JOBS =
(a) From the biography of John Bartow Prevost, list the names of all of his children.
(b) Write a continuation of the John Bartow Prevost biography, picking up after its final sentence.

SOURCE PASSAGE =
------------------------------------------------

Recorder of New York City
- In office 1801–1804
- Preceded by: Richard Harison
- Succeeded by: Maturin Livingston

Judge of the Superior Court of the Territory of Orleans
- In office 1804–1808
- Preceded by: N/A
- Succeeded by: Joshua Lewis

American Consul at Lima, Peru
- In office 1818 – March 5, 1825

Personal details
- Born: March 6, 1766 Paramus, Province of New Jersey
- Died: March 5, 1825 (aged 58) Lima, Peru
- Party: Democratic-Republican
- Spouse: Frances Anna Smith
- Relatives: Aaron Burr
- Occupation: attorney, judge, diplomatic agent

= John Bartow Prevost =

American attorney, judge, politician, businessman and diplomat (1766–1825)

John Bartow Prevost (March 6, 1766 – March 5, 1825) was an American attorney, judge, politician, businessman and diplomat. He became the first judge of the Superior Court of the Territory of Orleans from 1804 to 1808, and was U.S. political agent for Peru from 1818 until his death.

==Early life and family==
Prevost was born on March 6, 1766, in Paramus, New Jersey. His father Col. Jacques Marcus Prevost had emigrated from Geneva, Republic of Geneva, to Britain with his brother General Augustine Prevost, and rose in the British Army to command British forces in New Jersey and was briefly governor of Georgia during the American Revolutionary War before moving to the British West Indies to recover from his wounds and dying in Jamaica in 1779. His widow (and J.B. Prevost's mother), Theodosia Bartow, was a New Jersey native (only daughter of Theodore Bartow of Shrewsbury) and patriot during that war. In 1782, the widow married Aaron Burr. Burr (who would become Vice President of the United States under Thomas Jefferson) raised Theodosia's sons John and Frederick as his own.

John B. Prevost married Frances Anna Smith, daughter of Rev. Samuel Smith, of Princeton College on February 5, 1799. They had four children: Theodosia Ann Prevost (1801–1864), James Marcus Prevost (1803–1829), Stanhope Prevost (1804–1868) and Frances Prevost Breckinridge (1806–1870).

------------------------------------------------

RECORD EXCERPTS =
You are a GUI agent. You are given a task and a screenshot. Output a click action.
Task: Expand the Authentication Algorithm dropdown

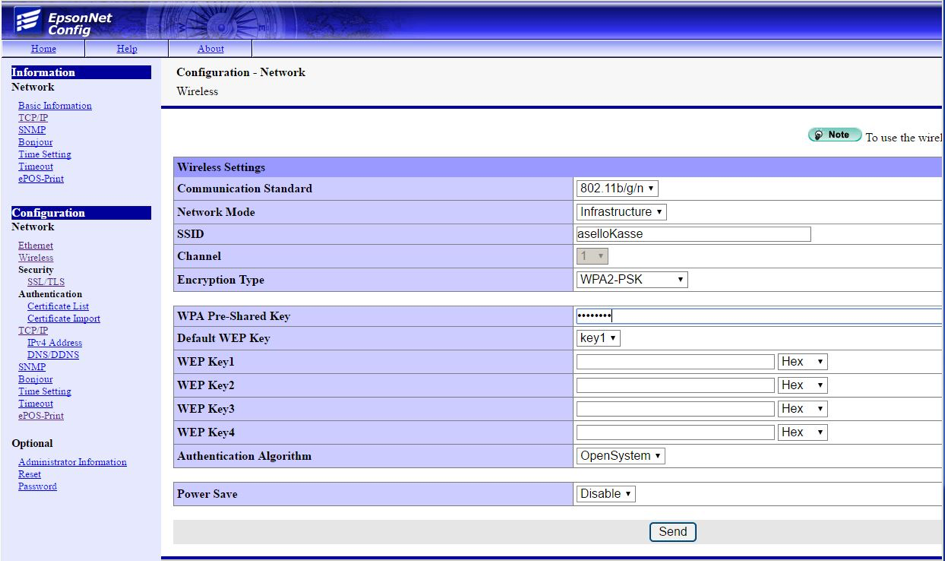(x=620, y=456)
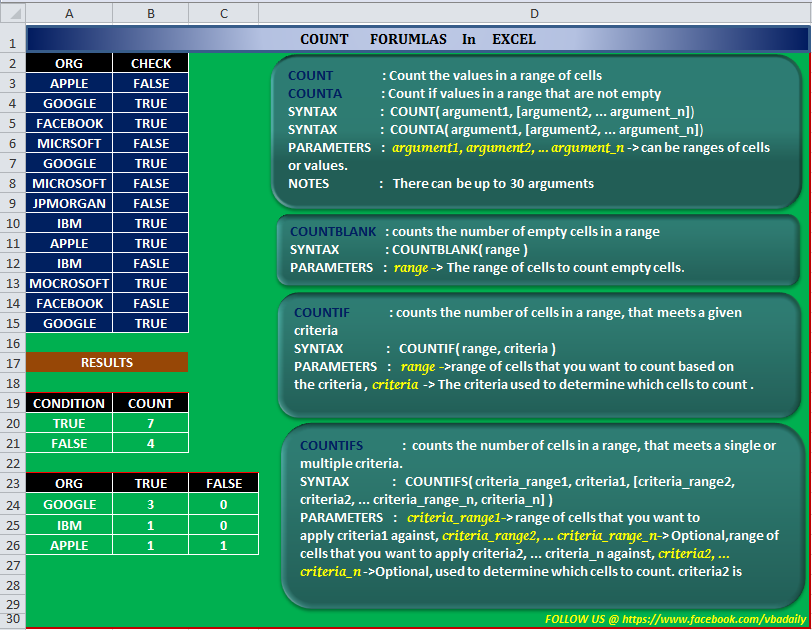
Task: Click the COUNT FORUMLAS In EXCEL title cell
Action: click(x=417, y=39)
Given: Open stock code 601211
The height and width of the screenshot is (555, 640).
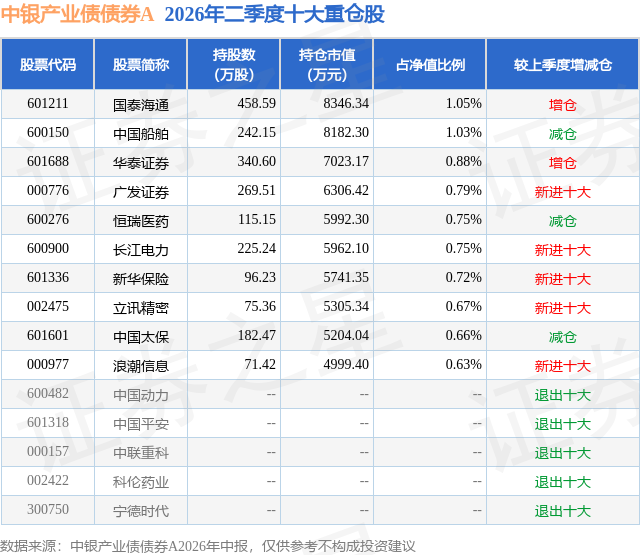Looking at the screenshot, I should pyautogui.click(x=48, y=104).
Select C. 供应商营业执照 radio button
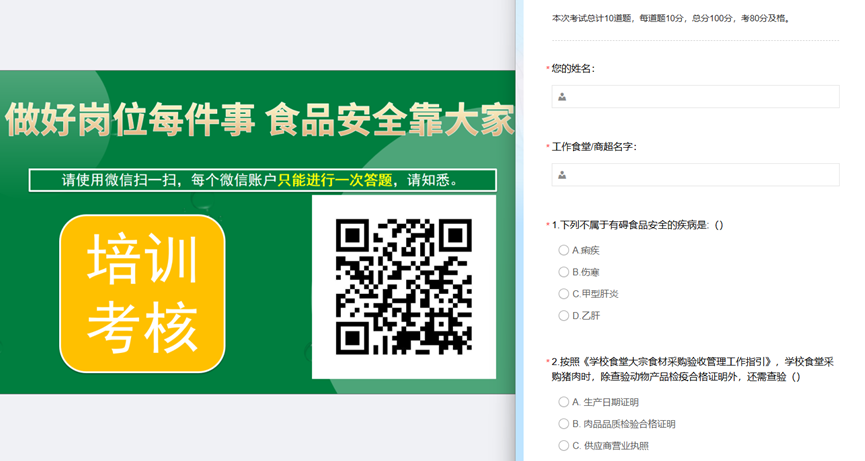The height and width of the screenshot is (461, 865). pyautogui.click(x=564, y=446)
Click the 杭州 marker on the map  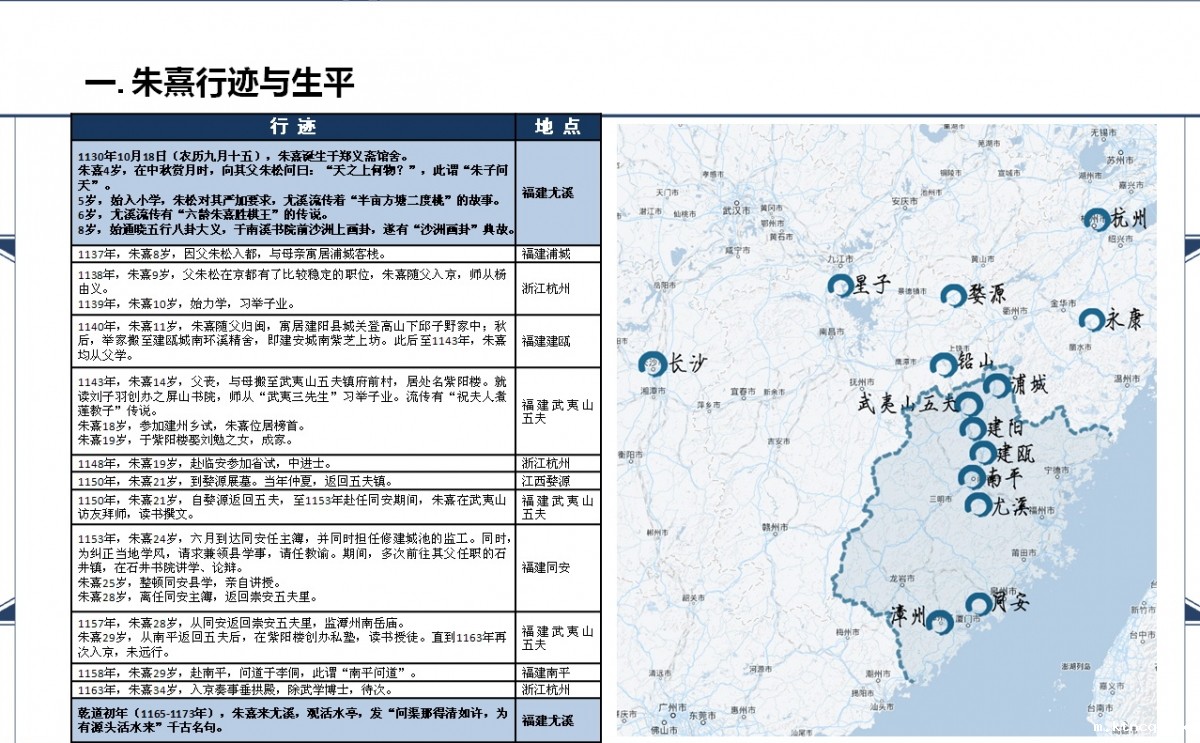point(1096,220)
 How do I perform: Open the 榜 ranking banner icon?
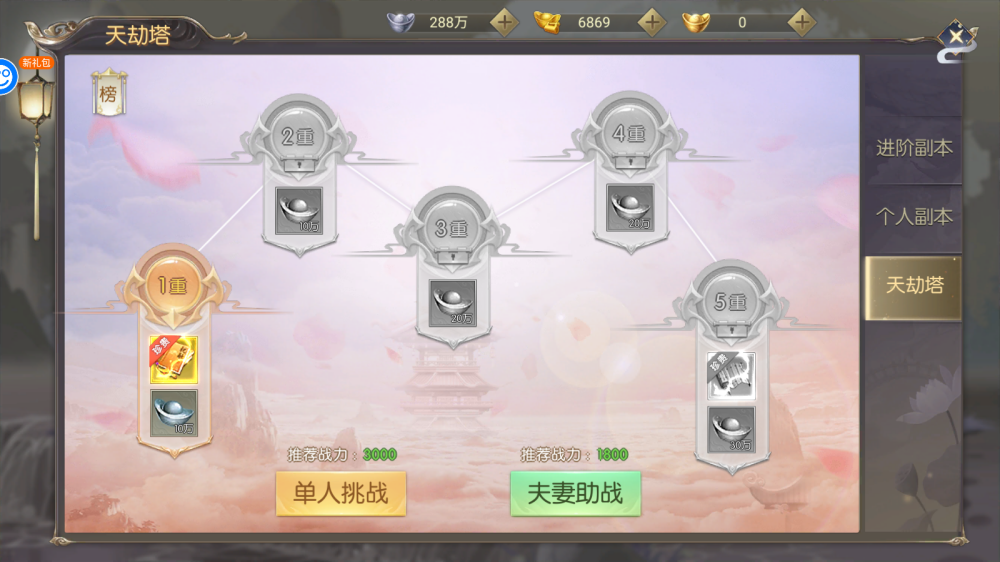click(109, 93)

------------------------------------------------

FINAL RESULTS =
(a) Theodosia Ann Prevost (1801–1864), James Marcus Prevost (1803–1829), Stanhope Prevost (1804–1868), and Frances Prevost Breckinridge (1806–1870).

(b)
==Public service==
Prevost was Recorder of New York City from 1801 to 1804, when President Thomas Jefferson appointed him as one of the first three judges of the Superior Court of the Territory of Orleans. Arriving in New Orleans on October 29, 1804, Prevost opened the Superior Court with a charge to the grand jury on Monday, November 5, 1804. Prevost served alone on that bench from November 5, 1804, for about two years, due to the death and refusal to take office of his fellow judges. In 1808, Prevost resigned from the bench and was replaced by Joshua Lewis of Kentucky. Prevost remained in New Orleans and practiced law for several years.

In 1818, President James Monroe appointed Prevost as American Commissioner to examine the state of Spanish colonies in South America. Secretary of State John Quincy Adams tasked Prevost to secure the Oregon Territory as reparations from the British government for the War of 1812 as spelled out in the Treaty of Ghent.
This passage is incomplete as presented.